What the exercise asks.
The expected answer is the complete listing, reproduced character for character.

*** Begin section ***

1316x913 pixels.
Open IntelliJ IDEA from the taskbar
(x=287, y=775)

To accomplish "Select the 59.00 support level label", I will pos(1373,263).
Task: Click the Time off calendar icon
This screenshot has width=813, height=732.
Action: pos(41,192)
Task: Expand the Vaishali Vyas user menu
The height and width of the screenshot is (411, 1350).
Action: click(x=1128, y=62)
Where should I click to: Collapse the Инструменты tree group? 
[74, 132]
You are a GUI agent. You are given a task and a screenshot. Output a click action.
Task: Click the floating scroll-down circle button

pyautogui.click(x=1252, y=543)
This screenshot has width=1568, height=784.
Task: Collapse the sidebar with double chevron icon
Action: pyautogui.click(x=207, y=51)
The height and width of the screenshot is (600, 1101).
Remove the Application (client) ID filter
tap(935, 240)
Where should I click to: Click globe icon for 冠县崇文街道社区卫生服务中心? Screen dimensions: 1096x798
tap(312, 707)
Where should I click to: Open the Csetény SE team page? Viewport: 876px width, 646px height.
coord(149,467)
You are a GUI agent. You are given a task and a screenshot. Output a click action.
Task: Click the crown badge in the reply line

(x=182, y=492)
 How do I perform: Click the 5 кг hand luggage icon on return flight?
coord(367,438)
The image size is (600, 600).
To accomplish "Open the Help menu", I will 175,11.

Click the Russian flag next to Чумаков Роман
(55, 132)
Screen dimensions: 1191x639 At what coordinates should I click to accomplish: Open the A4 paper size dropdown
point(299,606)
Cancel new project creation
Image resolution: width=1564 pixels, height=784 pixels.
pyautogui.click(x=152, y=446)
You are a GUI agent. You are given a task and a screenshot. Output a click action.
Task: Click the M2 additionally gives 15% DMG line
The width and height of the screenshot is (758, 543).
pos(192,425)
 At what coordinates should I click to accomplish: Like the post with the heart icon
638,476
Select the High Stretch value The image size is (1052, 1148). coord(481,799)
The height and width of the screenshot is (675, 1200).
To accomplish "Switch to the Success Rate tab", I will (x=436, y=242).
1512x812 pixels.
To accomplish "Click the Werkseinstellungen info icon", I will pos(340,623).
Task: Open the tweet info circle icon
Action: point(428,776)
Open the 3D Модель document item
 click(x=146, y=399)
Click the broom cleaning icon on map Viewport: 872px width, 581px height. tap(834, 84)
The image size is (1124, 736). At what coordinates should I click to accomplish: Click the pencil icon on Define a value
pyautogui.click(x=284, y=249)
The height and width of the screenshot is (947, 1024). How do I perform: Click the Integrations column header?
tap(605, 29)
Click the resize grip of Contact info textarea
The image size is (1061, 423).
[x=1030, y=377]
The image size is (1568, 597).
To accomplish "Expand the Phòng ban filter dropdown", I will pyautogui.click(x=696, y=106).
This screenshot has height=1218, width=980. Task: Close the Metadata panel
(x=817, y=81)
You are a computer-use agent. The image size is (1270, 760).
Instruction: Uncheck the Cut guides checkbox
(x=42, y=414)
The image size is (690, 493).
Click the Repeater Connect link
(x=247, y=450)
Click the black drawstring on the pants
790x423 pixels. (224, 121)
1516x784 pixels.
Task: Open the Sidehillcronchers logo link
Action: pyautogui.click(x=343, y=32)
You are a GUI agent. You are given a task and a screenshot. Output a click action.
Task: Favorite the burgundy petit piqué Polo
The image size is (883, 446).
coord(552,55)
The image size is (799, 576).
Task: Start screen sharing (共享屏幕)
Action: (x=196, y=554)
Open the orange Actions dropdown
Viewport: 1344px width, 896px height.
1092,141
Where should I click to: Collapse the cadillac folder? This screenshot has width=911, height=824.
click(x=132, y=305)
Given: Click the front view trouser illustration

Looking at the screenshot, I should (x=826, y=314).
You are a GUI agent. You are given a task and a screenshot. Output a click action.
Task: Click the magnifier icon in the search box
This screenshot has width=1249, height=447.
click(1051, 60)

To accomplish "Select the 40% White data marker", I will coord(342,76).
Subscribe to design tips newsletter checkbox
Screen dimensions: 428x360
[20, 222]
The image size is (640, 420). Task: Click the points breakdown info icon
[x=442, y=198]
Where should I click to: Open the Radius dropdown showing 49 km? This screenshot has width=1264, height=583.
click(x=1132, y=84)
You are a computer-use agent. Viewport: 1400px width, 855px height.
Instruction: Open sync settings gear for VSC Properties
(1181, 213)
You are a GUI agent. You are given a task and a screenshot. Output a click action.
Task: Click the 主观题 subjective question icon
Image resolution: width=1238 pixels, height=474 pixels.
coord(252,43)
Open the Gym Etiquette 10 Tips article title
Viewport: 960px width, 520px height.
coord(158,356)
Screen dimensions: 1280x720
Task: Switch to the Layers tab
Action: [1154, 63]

*** End section ***

Exercise response.
1316x913 pixels.
Open IntelliJ IDEA from the taskbar
(x=287, y=775)

To accomplish "Select the 59.00 support level label", I will pos(1373,263).
Task: Click the Time off calendar icon
This screenshot has width=813, height=732.
Action: pos(41,192)
Task: Expand the Vaishali Vyas user menu
The height and width of the screenshot is (411, 1350).
Action: click(x=1128, y=62)
Where should I click to: Collapse the Инструменты tree group? 
[74, 132]
You are a GUI agent. You are given a task and a screenshot. Output a click action.
Task: Click the floating scroll-down circle button

pyautogui.click(x=1252, y=543)
This screenshot has width=1568, height=784.
Task: Collapse the sidebar with double chevron icon
Action: pyautogui.click(x=207, y=51)
The height and width of the screenshot is (600, 1101).
Remove the Application (client) ID filter
tap(935, 240)
Where should I click to: Click globe icon for 冠县崇文街道社区卫生服务中心? Screen dimensions: 1096x798
tap(312, 707)
Where should I click to: Open the Csetény SE team page? Viewport: 876px width, 646px height.
coord(149,467)
You are a GUI agent. You are given a task and a screenshot. Output a click action.
Task: Click the crown badge in the reply line

(x=182, y=492)
 How do I perform: Click the 5 кг hand luggage icon on return flight?
coord(367,438)
The image size is (600, 600).
To accomplish "Open the Help menu", I will 175,11.

Click the Russian flag next to Чумаков Роман
(55, 132)
Screen dimensions: 1191x639 At what coordinates should I click to accomplish: Open the A4 paper size dropdown
point(299,606)
Cancel new project creation
Image resolution: width=1564 pixels, height=784 pixels.
pyautogui.click(x=152, y=446)
You are a GUI agent. You are given a task and a screenshot. Output a click action.
Task: Click the M2 additionally gives 15% DMG line
The width and height of the screenshot is (758, 543).
pos(192,425)
 At what coordinates should I click to accomplish: Like the post with the heart icon
638,476
Select the High Stretch value The image size is (1052, 1148). coord(481,799)
The height and width of the screenshot is (675, 1200).
To accomplish "Switch to the Success Rate tab", I will (x=436, y=242).
1512x812 pixels.
To accomplish "Click the Werkseinstellungen info icon", I will pos(340,623).
Task: Open the tweet info circle icon
Action: point(428,776)
Open the 3D Модель document item
 click(x=146, y=399)
Click the broom cleaning icon on map Viewport: 872px width, 581px height. tap(834, 84)
The image size is (1124, 736). At what coordinates should I click to accomplish: Click the pencil icon on Define a value
pyautogui.click(x=284, y=249)
The height and width of the screenshot is (947, 1024). How do I perform: Click the Integrations column header?
tap(605, 29)
Click the resize grip of Contact info textarea
The image size is (1061, 423).
[x=1030, y=377]
The image size is (1568, 597).
To accomplish "Expand the Phòng ban filter dropdown", I will pyautogui.click(x=696, y=106).
This screenshot has height=1218, width=980. Task: Close the Metadata panel
(x=817, y=81)
You are a computer-use agent. The image size is (1270, 760).
Instruction: Uncheck the Cut guides checkbox
(x=42, y=414)
The image size is (690, 493).
Click the Repeater Connect link
(x=247, y=450)
Click the black drawstring on the pants
790x423 pixels. (224, 121)
1516x784 pixels.
Task: Open the Sidehillcronchers logo link
Action: pyautogui.click(x=343, y=32)
You are a GUI agent. You are given a task and a screenshot. Output a click action.
Task: Favorite the burgundy petit piqué Polo
The image size is (883, 446).
coord(552,55)
The image size is (799, 576).
Task: Start screen sharing (共享屏幕)
Action: (x=196, y=554)
Open the orange Actions dropdown
Viewport: 1344px width, 896px height.
1092,141
Where should I click to: Collapse the cadillac folder? This screenshot has width=911, height=824.
click(x=132, y=305)
Given: Click the front view trouser illustration

Looking at the screenshot, I should (x=826, y=314).
You are a GUI agent. You are given a task and a screenshot. Output a click action.
Task: Click the magnifier icon in the search box
This screenshot has width=1249, height=447.
click(1051, 60)

To accomplish "Select the 40% White data marker", I will coord(342,76).
Subscribe to design tips newsletter checkbox
Screen dimensions: 428x360
[20, 222]
The image size is (640, 420). Task: Click the points breakdown info icon
[x=442, y=198]
Where should I click to: Open the Radius dropdown showing 49 km? This screenshot has width=1264, height=583.
click(x=1132, y=84)
You are a computer-use agent. Viewport: 1400px width, 855px height.
Instruction: Open sync settings gear for VSC Properties
(1181, 213)
You are a GUI agent. You are given a task and a screenshot. Output a click action.
Task: Click the 主观题 subjective question icon
Image resolution: width=1238 pixels, height=474 pixels.
coord(252,43)
Open the Gym Etiquette 10 Tips article title
Viewport: 960px width, 520px height.
coord(158,356)
Screen dimensions: 1280x720
Task: Switch to the Layers tab
Action: [1154, 63]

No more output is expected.